In der Schweiz ist die Videoüberwachung durch das Datenschutzgesetz streng geregelt. Jede gefilmte Person muss klar und sichtbar über die Anwesenheit von Kameras informiert werden. Dies gilt sowohl für Mitarbeiter als auch für Besucher, Kunden oder externe Dienstleister.
Die Information kann durch ein Schild oder eine Beschilderung am Eingang der überwachten Bereiche erfolgen. Dieses Schild muss darauf hinweisen, dass der Ort videoüberwacht wird und idealerweise angeben, wer für das System verantwortlich ist und welchen Zweck die Überwachung hat (z. B. Sicherheit von Eigentum und Personen).

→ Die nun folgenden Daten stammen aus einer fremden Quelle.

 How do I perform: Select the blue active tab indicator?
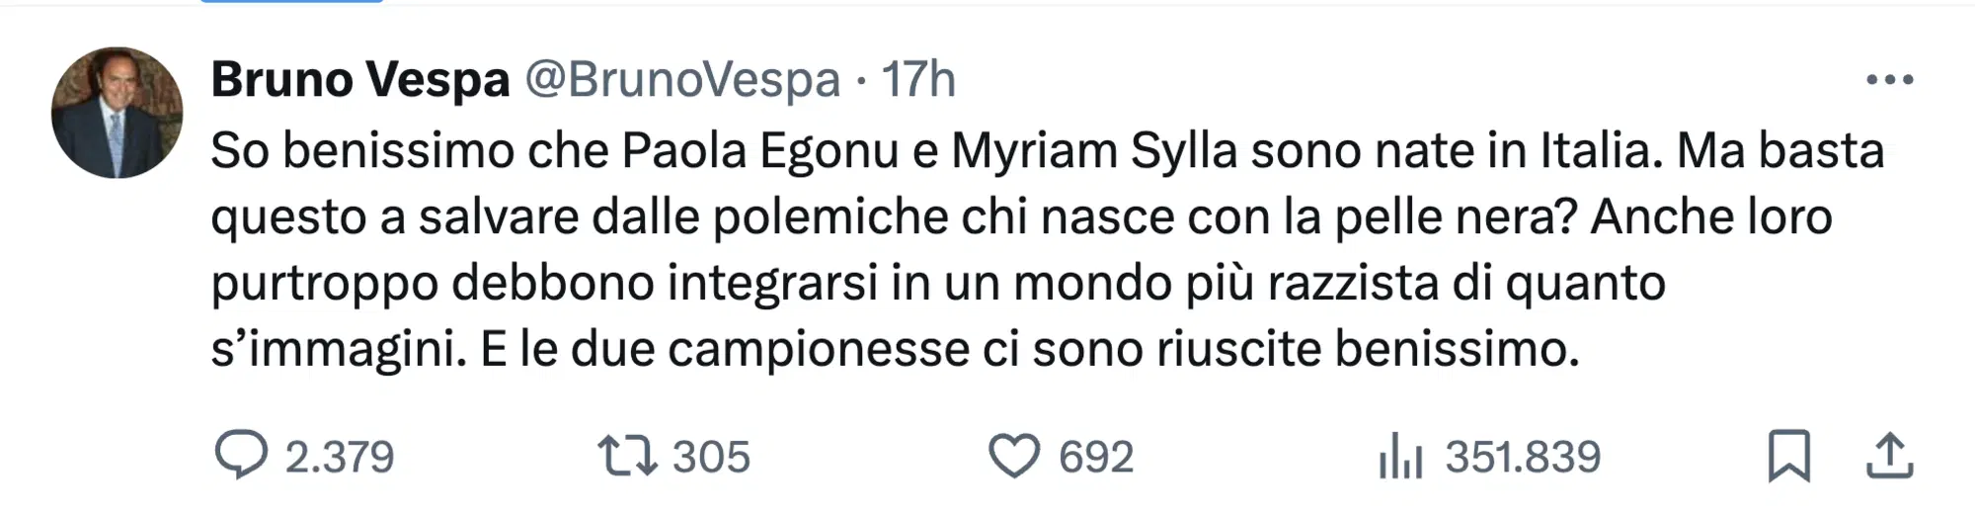tap(291, 1)
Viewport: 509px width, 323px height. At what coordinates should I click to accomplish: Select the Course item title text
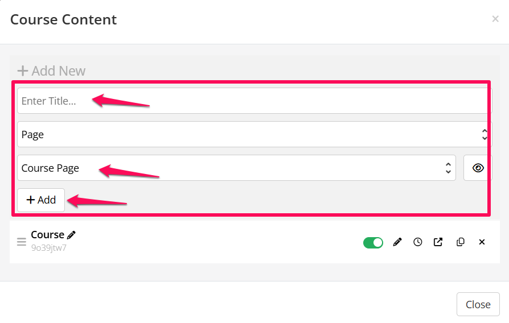47,235
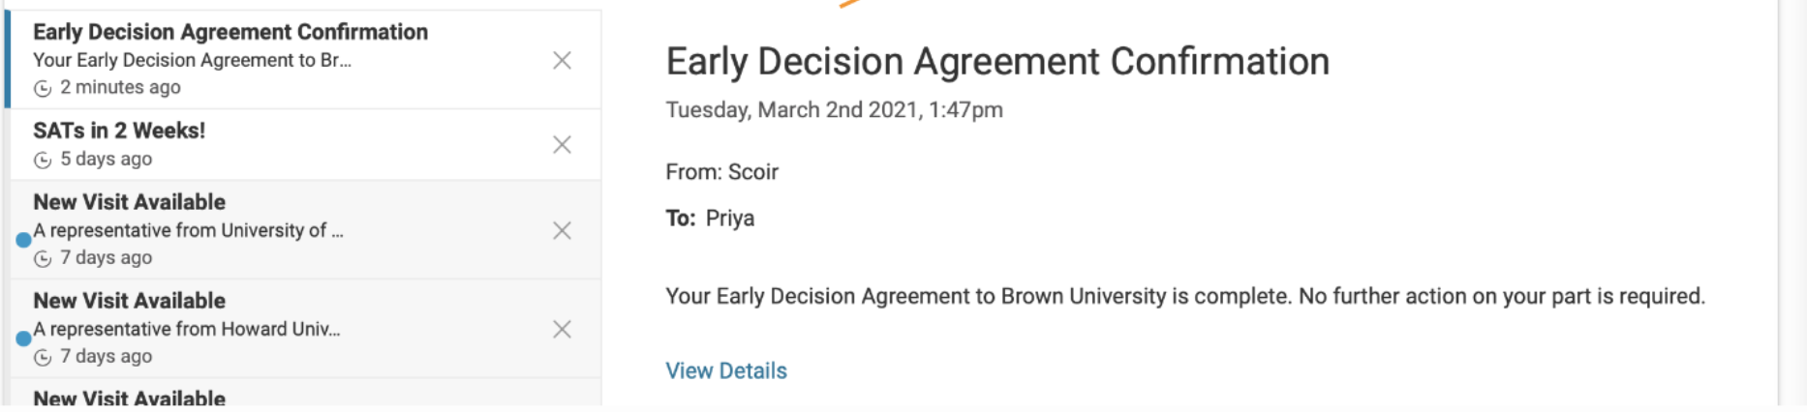
Task: Click the From: Scoir sender line
Action: pyautogui.click(x=721, y=172)
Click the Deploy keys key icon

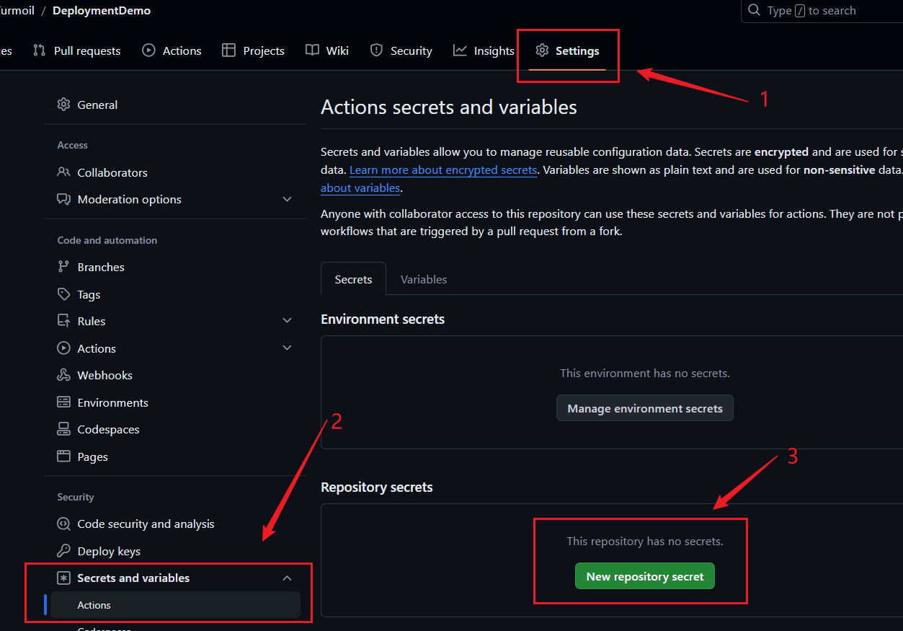click(64, 551)
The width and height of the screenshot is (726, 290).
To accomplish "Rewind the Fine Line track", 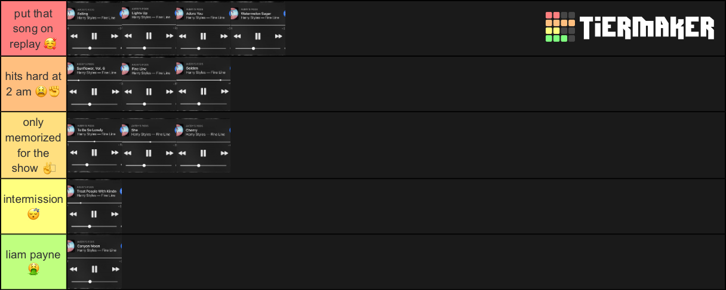I will pyautogui.click(x=128, y=92).
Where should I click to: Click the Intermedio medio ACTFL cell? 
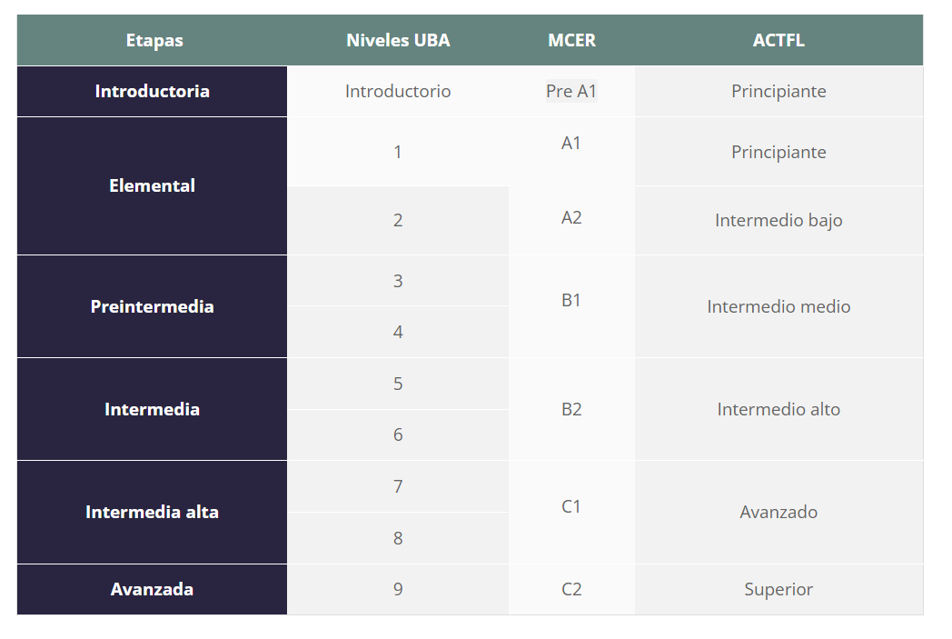click(779, 306)

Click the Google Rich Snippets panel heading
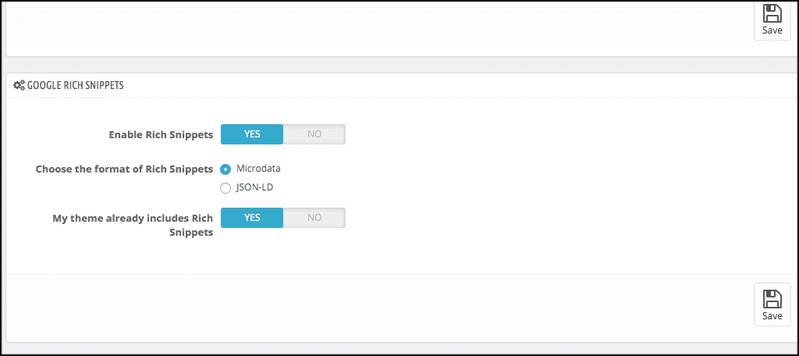(x=75, y=86)
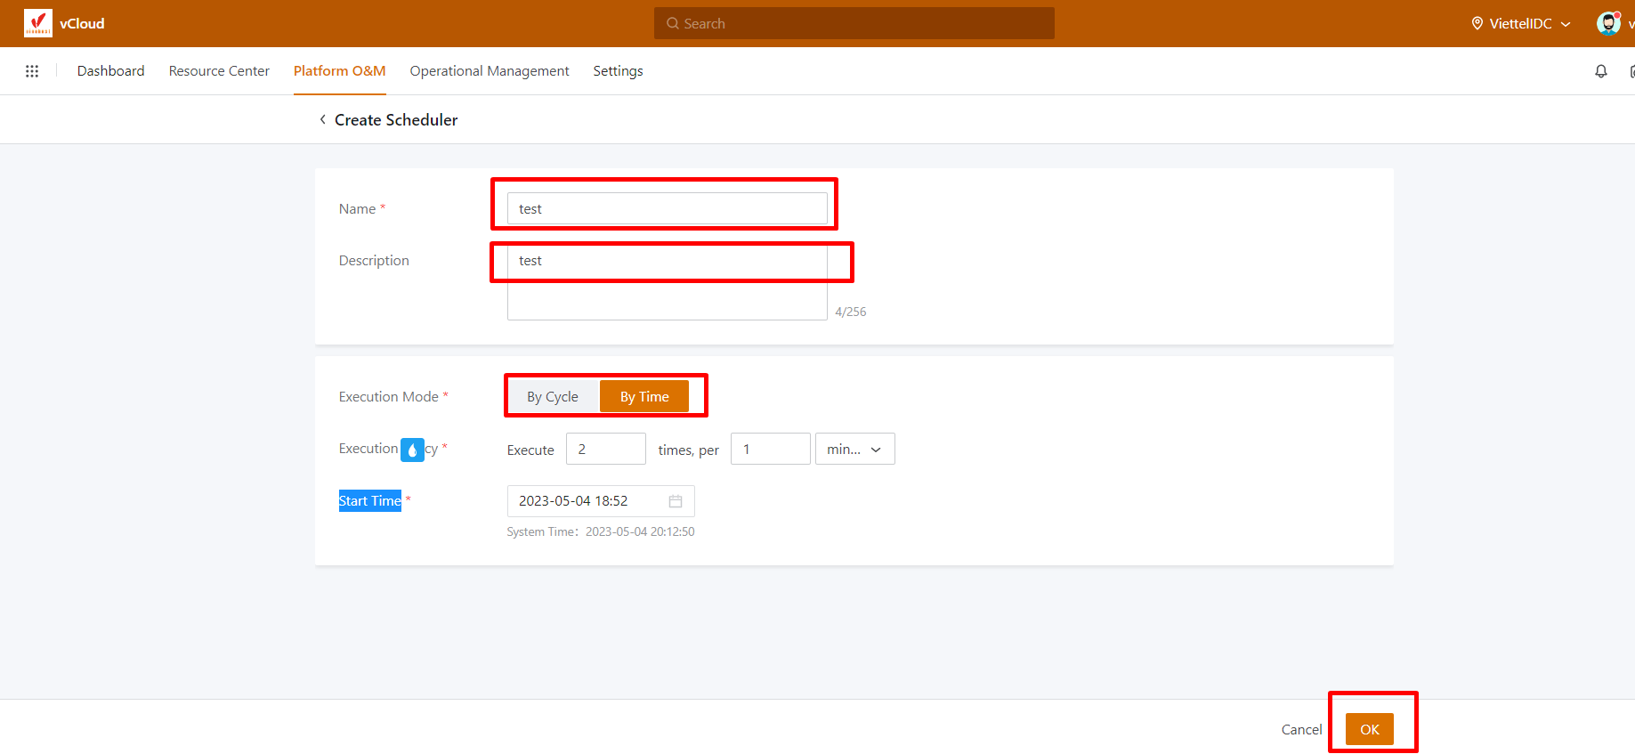Click the notification bell icon

(1600, 71)
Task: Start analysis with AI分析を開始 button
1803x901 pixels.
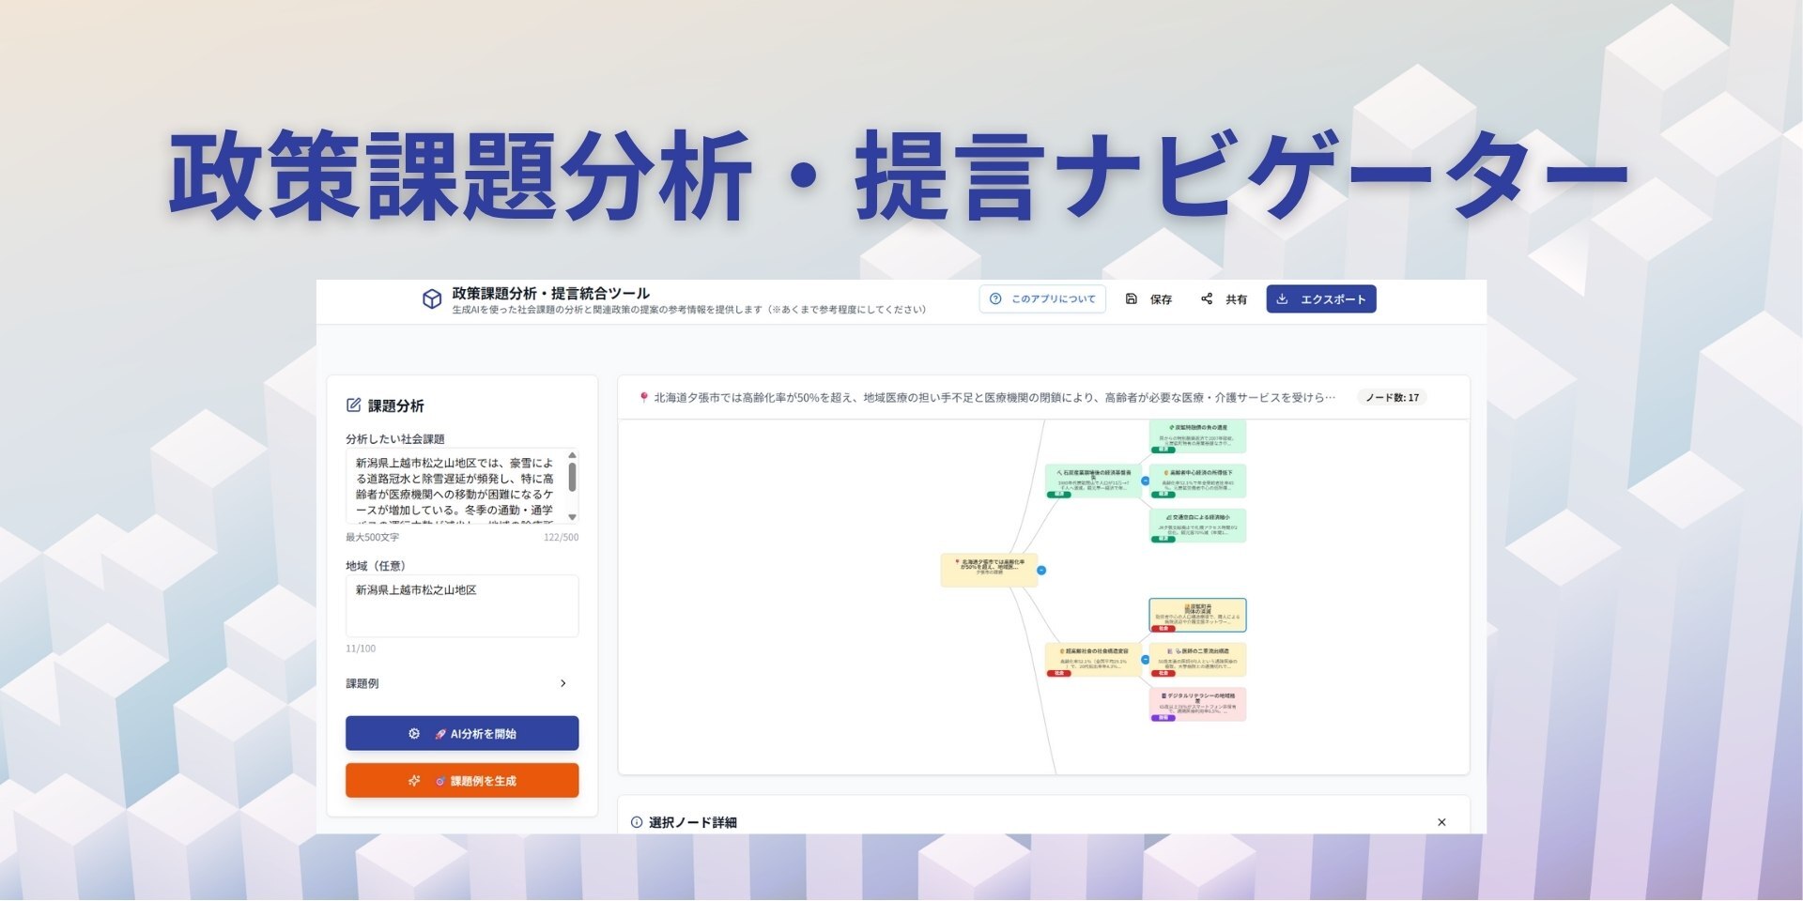Action: click(461, 734)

Die Installation von Kameras muss stets verhältnismässig sein und die Privatsphäre respektieren. Es ist verboten, Bereiche zu filmen, in denen Personen Intimität erwarten, wie Umkleideräume, Toiletten oder Ruheräume. Bei Mitarbeitern darf die Überwachung nicht für die permanente Kontrolle der Tätigkeit verwendet werden.
Vor jeder Installation wird empfohlen, die Notwendigkeit des Systems zu beurteilen und die getroffenen Datenschutzmassnahmen zu dokumentieren. Eine transparente Information stärkt das Vertrauen und gewährleistet die Einhaltung der schweizerischen gesetzlichen Anforderungen.